David Owen from Jefferies Fixed Income said Mr Trichet had carried out a deft pirouette. "Markets had priced in two rates this year after his comments in January, so he is now trying to put those expectations back in the box," he said.
Mr Owen said the ECB had learned a hard lesson when it over-reacted to the oil spike in the summer of 2008 by raising rates, even though Germany and Italy were already in recession by then and the global credit system was already starting to crumble.
"That was a major policy mistake. This time they are making the right judgment because there is no sign of credit growth in the eurozone, and the M2 money supply has started to contract again. The ECB must also be worried about the scale of deposit outflows from the Irish banking system," he said.
The ECB decision to "look through" the commodity spike brings the bank closer into line with the Bank of England and the US Federal Reserve, which has kept its focus on core inflation measures that strip out food and energy.
Yet is a risky move at a time when a powerful new cycle of global growth may be under way and the whole nexus of commodities is on fire. March contracts for Brent crude oil jumped to a two-year high of $103 a barrel on Thursday, while copper broke through $10,000 a tonne and cotton reached the highest price since the US Confederacy halted exports during the Civil War in the 1860s.
The UN's Food and Agriculture Organization (FAO) said its index of global food prices had hit a fresh record in January, while Goldman Sachs's farm index has risen 90pc since June.

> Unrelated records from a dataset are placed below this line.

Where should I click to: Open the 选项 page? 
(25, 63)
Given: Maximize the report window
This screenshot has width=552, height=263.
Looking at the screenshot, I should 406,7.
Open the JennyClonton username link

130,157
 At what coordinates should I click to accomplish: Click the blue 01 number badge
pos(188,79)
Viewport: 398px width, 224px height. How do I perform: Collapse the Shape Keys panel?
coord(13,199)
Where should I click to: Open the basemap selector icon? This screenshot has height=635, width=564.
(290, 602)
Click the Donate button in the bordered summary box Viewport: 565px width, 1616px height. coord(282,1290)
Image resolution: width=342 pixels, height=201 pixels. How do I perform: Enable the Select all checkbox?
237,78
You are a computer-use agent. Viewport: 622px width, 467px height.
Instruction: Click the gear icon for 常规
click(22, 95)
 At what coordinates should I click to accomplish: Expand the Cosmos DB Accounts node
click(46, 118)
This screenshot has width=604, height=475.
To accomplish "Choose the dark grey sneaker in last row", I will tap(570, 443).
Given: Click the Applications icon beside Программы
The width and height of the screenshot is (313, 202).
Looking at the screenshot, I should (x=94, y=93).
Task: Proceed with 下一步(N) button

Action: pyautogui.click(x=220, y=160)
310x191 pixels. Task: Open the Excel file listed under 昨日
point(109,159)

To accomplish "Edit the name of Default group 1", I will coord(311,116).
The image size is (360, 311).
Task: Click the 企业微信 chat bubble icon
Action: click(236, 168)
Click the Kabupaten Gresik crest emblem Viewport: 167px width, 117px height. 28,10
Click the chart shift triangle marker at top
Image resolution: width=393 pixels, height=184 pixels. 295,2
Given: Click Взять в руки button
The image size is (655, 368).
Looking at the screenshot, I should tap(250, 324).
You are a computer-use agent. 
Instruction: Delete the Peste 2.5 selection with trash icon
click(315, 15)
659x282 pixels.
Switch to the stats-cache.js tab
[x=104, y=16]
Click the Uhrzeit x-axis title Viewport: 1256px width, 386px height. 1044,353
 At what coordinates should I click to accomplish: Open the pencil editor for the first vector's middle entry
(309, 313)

Abdolreza Abbassian, the FAO's grain expert, said there is no sign yet that the "upward pressure" on world food prices is abating. "These high prices are likely to persist in the months to come," he said.
The uprisings in Tunisia and Egypt leave no doubt that the food shock has become a threat to social stability in much of the Middle East and possibly Asia. Food prices make up 50pc of the inflation index in the Philippines, and 37pc in China. It is less clear what the commodity shock means for the richer Atlantic world.
The current situation is unprecedented since excess global liquidity is flowing to the overheating economies of China, India, Brazil and the emerging powers, while parts of the West remain stuck in a "liquidity trap" with sluggish growth.
It is hard for Western central banks to calibrate policy in this new world order since their economies are no longer the driving force in commodity markets, unlike the 1970s when it was their own excess stimulus that set off the commodity spiral.
Rising resource prices in today's radically changed circumstances act as a tithe on US and European consumers and industry that must be paid to Mid-East petro-powers or Russian metal barons. This can have a deflationary impact, implying that moves to counter the effect by raising rates would make matters worse.
Germany's booming export sector has helped revive the eurozone over recent months but the Bundesbank forecasts a sharp slowdown in German growth this year, while the IMF expects fiscal tightening to delay recovery in Spain, Greece, Portugal and Ireland until 2012.
Eurozone retail sales have fallen for two months in a row, dropping 0.6pc in December. "Risks to the economic outlook are still slightly tilted to the downside," said Mr Trichet.
Veteran ECB watchers cautioned against reading too much into Mr Trichet's apparent retreat on inflation. Ken Wattret from BNP Paribas said there was a coded warning in the ECB's statement about upward pressure on prices in the "earlier stages of the production process", a precursor to inflation.
The German-led hawks at the ECB have not capitulated yet.